Marooned. Crewmembers say they are stranded on a leaking drill ship after being forced to ride out horror-filled hours of Hurricane Ida in the Gulf of Mexico 100 miles from shore. They said the companies who were supposed to evacuate them before the storm never did.

"I was watching grown men with life jackets hold on for dear life crying in the hallway. It was bad,” a crew member told KLFY.

Overdue. Cape Cod and much of the Northeast coast is overdue for major hurricane.

Standing in the evacuation center at the Reno-Sparks Convention Center on August 31, 2021, Evacuee Yasmin Mesfin holds a picture of her son that she bought with when she evacuated her South Lake Tahoe home.
She hasn't seen her son for 7 years.

Tahoe turmoil. Western wildfires continue to rage, with 1.88 million acres in California alone burned by midday Wednesday. U.S. Army troops arrived to help 14,000 exhausted firefighters battle the Dixie Fire and other monster blazes. Lake Tahoe area tourists and residents, many of them blue-collar workers, evacuated on Tuesday, sitting in traffic for hours as flames approached. The fire drove home a hidden truth, as the Reno Gazette Journal's Amy Alonzo and Marcella Corona write: 

"Everyone knows about the big, beautiful mansions and gem blue water. But behind Lake Tahoe’s beauty live thousands of people who support the region’s bustling tourist industry and provide services for this small resort community. As the Caldor Fire burns through the Tahoe Basin, forcing residents to flee homes and businesses, blue-collar workers are now unsure what their future holds there."

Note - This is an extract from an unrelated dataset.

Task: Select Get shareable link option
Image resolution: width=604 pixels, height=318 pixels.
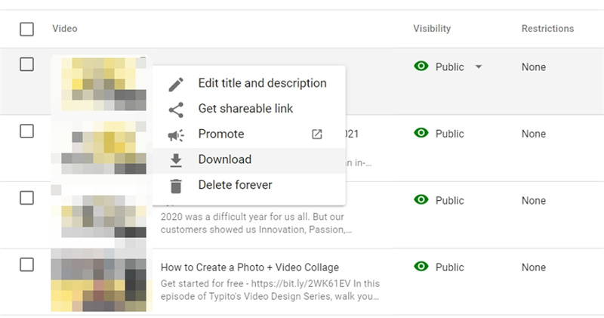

Wild. There are other casualties as such fires burn more frequently. The Caldor Fire may imperil fish important to Lake Tahoe-area tribes, including threatened Lahontan cutthroat trout, as Debra Uracia Krol will the Arizona Republic tells us. And all of California's national forests but one are now shut through mid-September, including over popular Labor Day weekend, in an attempt to prevent more fires.

POLITICAL CLIMATE

Drill, baby, drill. The Biden administration announced plans on Tuesday to open 80 million acres of the Gulf of Mexico to oil and gas exploration, as the White House sought to comply with a court order requiring it to resume lease auctions. Four infuriated environmental groups immediately sued to block the action.

The move represents a setback for Biden's plans to fight climate change, writes Nichola Groom with Reuters. Biden paused drilling auctions after taking office in January. But in June, a federal judge ordered a resumption of auctions, saying the government was required by law to offer acreage to the oil and gas industry.

Serious harm. A federal judge threw out a Trump administration rule allowing the draining and filling of streams, marshes and wetlands. U.S. District Judge Rosemary Márquez, in Arizona, wrote that Trump officials made major errors while writing the regulation and leaving it in place could lead to “serious environmental harm.”

Business and farm groups had supported the push to replace Obama-era rules. The decision, which applies nationwide, will protect drinking-water supplies for millions of Americans, and for thousands of wildlife species that depend on wetlands. The Washington Post's Dino Grandoni and Brady Dennis fill us in.

Ohio says no to oily deicer. The Ohio Department of Transportation will stop purchasing a deicer made from processed brine drawn from oil and gas wells. The agency did not cite environmental concerns in its decision, but a sister agency that tested the product, called AquaSalina, found high levels of carcinogenic radioactive materials, per Beth Harville at the Columbus Dispatch.

Stenophylla coffee beans, originally from West Africa, can thrive in hotter weather. Photo courtesy of E. Couturon / Daily Coffee News

AND ANOTHER THING

Perk up. Researchers at Kew's Royal Botanic Gardens have rediscovered a coffee plant that could thrive in a warmer world, according to Yale Climate Connections. The species, once commonly grown in West Africa, was rediscovered in the wild in 2018 after years of searching. It boasts a unique combination of tolerance to high heat and  good flavor — throwing a lifeline to the multibillion-dollar coffee industry, which is vulnerable to climate change – and to all of us who can't survive without our morning cup.